If Campbell truly believes what he says, though, it would be the easiest thing in the world to back up. There were cameras and microphones all over the ground, and if they picked up racism on a mass scale, I and the rest of Sunderland will be at the front of the queue to condemn it. However, he - and The Guardian in truth - should be taking considerably more care in checking and double-checking their facts before throwing around such damaging and serious blanket allegations that attack the image of an entire club.

Because, right now, the fact Campbell seems to afford his own claim such little importance to do it the service of ensuring its protection from discredit by even the merest slither of research is providing the most prominent temptation to dismiss it, and the dismissal of racism is the very antithesis to what we all, Campbell included, pursue."

http://rokerreport.sbnation.com/2014/7/13/5895103/sol-campbell-sunderland-race-allegations-roker-park#comment_tease
 
Exactly, he'd be just as big a **** if he was white after everything he's done.

I honestly hope I NEVER bump into him. Sounds childish I know but I dunno how I'd react!!!!

Best way to react would be not to react.
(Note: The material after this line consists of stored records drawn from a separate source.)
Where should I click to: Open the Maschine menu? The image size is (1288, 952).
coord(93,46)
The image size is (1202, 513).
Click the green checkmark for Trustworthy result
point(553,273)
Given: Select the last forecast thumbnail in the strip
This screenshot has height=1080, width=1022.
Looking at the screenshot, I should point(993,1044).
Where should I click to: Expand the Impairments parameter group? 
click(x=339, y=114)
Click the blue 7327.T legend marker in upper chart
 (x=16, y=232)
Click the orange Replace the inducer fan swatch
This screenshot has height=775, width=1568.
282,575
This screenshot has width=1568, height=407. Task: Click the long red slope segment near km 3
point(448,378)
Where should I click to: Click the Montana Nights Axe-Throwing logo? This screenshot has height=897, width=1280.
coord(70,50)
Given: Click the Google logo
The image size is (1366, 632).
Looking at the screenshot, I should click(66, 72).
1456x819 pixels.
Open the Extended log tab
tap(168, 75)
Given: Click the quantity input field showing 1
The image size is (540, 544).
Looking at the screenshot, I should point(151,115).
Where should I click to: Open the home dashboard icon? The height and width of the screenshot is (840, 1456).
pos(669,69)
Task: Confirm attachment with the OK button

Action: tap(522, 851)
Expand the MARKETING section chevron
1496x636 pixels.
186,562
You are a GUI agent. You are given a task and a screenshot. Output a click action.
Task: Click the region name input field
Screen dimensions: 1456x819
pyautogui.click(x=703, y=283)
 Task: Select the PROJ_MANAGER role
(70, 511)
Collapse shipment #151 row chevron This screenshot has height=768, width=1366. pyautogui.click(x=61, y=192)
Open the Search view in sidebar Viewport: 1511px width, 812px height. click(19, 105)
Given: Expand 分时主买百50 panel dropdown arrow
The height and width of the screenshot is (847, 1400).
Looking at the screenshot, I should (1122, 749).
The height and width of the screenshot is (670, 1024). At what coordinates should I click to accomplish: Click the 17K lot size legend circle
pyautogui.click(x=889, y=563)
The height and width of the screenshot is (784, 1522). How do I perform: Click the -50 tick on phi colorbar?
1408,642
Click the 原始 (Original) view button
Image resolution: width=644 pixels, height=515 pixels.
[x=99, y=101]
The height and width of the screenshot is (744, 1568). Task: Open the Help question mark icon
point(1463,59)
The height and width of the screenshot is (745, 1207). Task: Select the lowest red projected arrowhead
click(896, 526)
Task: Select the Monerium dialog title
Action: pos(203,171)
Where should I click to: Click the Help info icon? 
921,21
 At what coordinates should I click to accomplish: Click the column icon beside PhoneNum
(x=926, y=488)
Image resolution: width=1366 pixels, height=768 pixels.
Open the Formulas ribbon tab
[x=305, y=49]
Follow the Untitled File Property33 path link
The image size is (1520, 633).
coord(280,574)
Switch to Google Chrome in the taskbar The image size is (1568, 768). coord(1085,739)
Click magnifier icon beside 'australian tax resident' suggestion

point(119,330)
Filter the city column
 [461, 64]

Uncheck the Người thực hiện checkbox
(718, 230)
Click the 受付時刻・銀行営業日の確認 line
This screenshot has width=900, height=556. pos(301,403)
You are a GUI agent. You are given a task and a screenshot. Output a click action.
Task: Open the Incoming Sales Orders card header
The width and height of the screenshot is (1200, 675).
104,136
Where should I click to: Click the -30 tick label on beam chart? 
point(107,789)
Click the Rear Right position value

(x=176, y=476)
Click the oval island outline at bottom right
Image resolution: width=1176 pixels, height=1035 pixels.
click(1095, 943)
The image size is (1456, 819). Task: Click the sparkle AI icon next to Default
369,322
Let him know he's last decades news and that he's nowhere near important enough to react too anymore.
 
where are those quotes from Marky?

here he is talking about wanting to join the Conservatives :

http://www.theguardian.com/football/2014/oct/10/sol-campbell-conservative-party-conversation

:ross:

"Campbell, who retired in 2011 having won 73 caps for his country, said last week that he was thinking about joining the Conservative Party to fight Labour’s proposed introduction of mansion tax should they win the General Election next year."

All he actually cares about his own money.

Remember this
http://www.telegraph.co.uk/active/9113365/Sol-Campbell-fancy-my-house-for-the-Olympics.html
 
It's only a matter of time before he switches to UKIP. When the racist selection policies of the other parties fail to select him, he will have no other choice.
 
How come he's not been head of the Greens for the last 10 years?.

After all, he has the mind of a vegetable.
 
Is it right that when George Graham arrived at Spurs he wanted to replace you as captain with Tim Sherwood?

He never said it verbally, but yes he did. George arrived, it was clear he wanted Tim as captain, and I was like, that’s not happening. So they tried to work around it. I don’t think people realised how big I was going to become. I was 23, 24 years old and I had the strength and determination to say ‘no, I’m going nowhere, I’m an England player, I’m playing out of my skin – you might not like how I am but sorry, I am the future. So until I’m gone from this club it’s not going to happen.’ I didn’t verbally say that but how I carried myself said that. It’s quite sad really that people can lose sight of where they are and not look at the bigger picture. I found out for sure what they were doing when we played at Saudi Sportswashing Machine. I was standing in the tunnel, I had Alan Shearer right by my ear hole – he was making sure I could hear – saying to [former Blackburn team-mate] Sherwood: “Tim, have you taken the armband off him yet?” [FFT: How did you react to that?] I said nothing. I had a game and wasn’t going to let it disturb me. I’d say Tim now is pretty much how he was back then.


I might have found one mildly redeeming thing about him, not that it makes an iota of a difference.

Sol Campbell: I don't think people at Spurs realised how big I was going to become

He has issues with everyone in football :lol: Even his brother, for being a Spurs fan.
 
Is it right that when George Graham arrived at Spurs he wanted to replace you as captain with Tim Sherwood?

He never said it verbally, but [I thought] he wanted Tim as captain....

... I had the strength and determination to say ‘no, I’m going nowhere, I’m an England player, I’m playing out of my skin – you might not like how I am but sorry, I am the future. So until I’m gone from this club it’s not going to happen.’ [but] I didn’t verbally say that ...

So basically, Graham never said it and Sol didn't respond, but in Sol's head Graham was thinking that and Sol showed his strength and determination by responding robustly in his thoughts.